From b5b56801508eabdbbd92d4b38baa381dae4e881a Mon Sep 17 00:00:00 2001
From: Aarni Koskela <akx@iki.fi>
Date: Tue, 25 Jul 2023 16:24:24 +0300
Subject: [PATCH] Dead code removal (#48)

* Remove old commented-out attention code

* Mark two functions as likely unused

* Use exists() and default() from sgm.util
---
 sgm/modules/attention.py | 38 ++++----------------------------------
 1 file changed, 4 insertions(+), 34 deletions(-)

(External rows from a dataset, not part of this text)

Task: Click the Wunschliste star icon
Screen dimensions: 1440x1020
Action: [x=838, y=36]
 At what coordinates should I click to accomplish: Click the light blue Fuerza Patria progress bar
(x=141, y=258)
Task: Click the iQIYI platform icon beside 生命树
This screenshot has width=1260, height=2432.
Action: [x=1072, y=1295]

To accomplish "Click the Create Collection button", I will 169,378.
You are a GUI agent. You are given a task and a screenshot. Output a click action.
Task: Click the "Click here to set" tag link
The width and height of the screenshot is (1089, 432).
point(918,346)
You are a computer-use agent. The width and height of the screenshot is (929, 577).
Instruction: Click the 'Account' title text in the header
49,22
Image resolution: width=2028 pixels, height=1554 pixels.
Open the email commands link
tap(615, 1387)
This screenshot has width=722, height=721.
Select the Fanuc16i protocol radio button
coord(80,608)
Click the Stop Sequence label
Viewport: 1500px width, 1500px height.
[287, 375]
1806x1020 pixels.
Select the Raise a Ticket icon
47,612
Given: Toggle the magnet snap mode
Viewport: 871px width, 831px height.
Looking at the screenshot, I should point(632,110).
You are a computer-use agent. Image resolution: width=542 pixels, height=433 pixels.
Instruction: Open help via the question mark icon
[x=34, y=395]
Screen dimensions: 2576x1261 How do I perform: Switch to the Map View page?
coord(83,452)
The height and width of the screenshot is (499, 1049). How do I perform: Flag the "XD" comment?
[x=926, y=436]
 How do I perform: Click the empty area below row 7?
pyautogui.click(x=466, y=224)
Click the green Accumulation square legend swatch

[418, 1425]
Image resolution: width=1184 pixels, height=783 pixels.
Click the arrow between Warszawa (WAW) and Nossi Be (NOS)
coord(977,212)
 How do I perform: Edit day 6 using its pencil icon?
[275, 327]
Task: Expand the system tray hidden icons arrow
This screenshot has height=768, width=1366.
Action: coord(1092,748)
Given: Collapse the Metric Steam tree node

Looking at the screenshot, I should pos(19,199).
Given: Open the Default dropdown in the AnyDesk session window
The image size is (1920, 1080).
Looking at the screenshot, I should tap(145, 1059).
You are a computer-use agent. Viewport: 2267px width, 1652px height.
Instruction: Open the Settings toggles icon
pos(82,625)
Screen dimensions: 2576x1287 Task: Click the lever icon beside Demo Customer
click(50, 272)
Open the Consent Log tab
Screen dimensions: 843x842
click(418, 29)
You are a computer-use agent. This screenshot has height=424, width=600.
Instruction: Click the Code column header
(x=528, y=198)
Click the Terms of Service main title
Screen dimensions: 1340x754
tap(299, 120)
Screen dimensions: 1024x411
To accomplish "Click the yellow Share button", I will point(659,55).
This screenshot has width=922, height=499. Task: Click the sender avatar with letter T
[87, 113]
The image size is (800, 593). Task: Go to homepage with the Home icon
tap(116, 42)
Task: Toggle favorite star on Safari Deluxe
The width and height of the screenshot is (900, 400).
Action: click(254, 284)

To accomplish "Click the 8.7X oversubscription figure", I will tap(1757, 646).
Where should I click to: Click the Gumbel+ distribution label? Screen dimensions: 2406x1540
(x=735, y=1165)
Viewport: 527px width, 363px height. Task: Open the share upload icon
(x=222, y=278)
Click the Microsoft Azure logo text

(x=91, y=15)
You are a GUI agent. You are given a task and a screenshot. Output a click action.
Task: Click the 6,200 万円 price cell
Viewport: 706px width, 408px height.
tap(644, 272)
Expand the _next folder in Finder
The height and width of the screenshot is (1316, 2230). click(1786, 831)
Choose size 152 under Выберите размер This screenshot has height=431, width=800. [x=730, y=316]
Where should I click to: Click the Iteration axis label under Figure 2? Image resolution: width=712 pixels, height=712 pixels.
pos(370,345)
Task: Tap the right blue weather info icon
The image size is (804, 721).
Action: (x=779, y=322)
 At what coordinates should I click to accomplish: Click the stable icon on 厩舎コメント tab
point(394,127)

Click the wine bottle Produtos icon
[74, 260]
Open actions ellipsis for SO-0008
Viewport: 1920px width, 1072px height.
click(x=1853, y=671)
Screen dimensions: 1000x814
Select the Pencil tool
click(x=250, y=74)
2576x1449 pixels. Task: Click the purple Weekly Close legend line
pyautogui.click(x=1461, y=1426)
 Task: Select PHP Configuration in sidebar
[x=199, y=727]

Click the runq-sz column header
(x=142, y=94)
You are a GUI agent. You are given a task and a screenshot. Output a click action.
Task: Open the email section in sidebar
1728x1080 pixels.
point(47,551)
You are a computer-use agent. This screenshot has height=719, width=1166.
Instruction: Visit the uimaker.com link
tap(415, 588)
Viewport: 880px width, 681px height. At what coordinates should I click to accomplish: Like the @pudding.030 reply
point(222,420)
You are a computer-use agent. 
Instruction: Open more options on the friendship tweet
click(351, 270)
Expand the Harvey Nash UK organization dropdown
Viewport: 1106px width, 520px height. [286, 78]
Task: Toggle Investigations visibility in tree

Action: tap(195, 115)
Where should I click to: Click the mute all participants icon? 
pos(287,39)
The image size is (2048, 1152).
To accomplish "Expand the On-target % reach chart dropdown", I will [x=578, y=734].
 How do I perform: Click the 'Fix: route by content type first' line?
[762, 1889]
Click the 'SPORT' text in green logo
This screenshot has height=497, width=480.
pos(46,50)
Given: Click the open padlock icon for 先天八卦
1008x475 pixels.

diff --git a/sgm/modules/attention.py b/sgm/modules/attention.py
index 38af6e65..4cd2908d 100644
--- a/sgm/modules/attention.py
+++ b/sgm/modules/attention.py
@@ -1,6 +1,5 @@
 import logging
 import math
-from inspect import isfunction
 from typing import Any, Optional
 
 import torch
@@ -8,6 +7,8 @@
 from einops import rearrange, repeat
 from packaging import version
 from torch import nn
+from ..util import exists, default
+
 
 
 logger = logging.getLogger(__name__)
@@ -58,25 +59,11 @@
 from .diffusionmodules.util import checkpoint
 
 
-def exists(val):
-    return val is not None
-
-
-def uniq(arr):
+def uniq(arr):  # TODO: this seems unused
     return {el: True for el in arr}.keys()
 
 
-def default(val, d):
-    if exists(val):
-        return val
-    return d() if isfunction(d) else d
-
-
-def max_neg_value(t):
-    return -torch.finfo(t.dtype).max
-
-
-def init_(tensor):
+def init_(tensor):  # TODO: this seems unused
     dim = tensor.shape[-1]
     std = 1 / math.sqrt(dim)
     tensor.uniform_(-std, std)
@@ -256,23 +243,6 @@ def forward(
 
         q, k, v = map(lambda t: rearrange(t, "b n (h d) -> b h n d", h=h), (q, k, v))
 
-        ## old
-        """
-        sim = einsum('b i d, b j d -> b i j', q, k) * self.scale
-        del q, k
-
-        if exists(mask):
-            mask = rearrange(mask, 'b ... -> b (...)')
-            max_neg_value = -torch.finfo(sim.dtype).max
-            mask = repeat(mask, 'b j -> (b h) () j', h=h)
-            sim.masked_fill_(~mask, max_neg_value)
-
-        # attention, what we cannot get enough of
-        sim = sim.softmax(dim=-1)
-
-        out = einsum('b i j, b j d -> b i d', sim, v)
-        """
-        ## new
         with sdp_kernel(**BACKEND_MAP[self.backend]):
             # print("dispatching into backend", self.backend, "q/k/v shape: ", q.shape, k.shape, v.shape)
             out = F.scaled_dot_product_attention(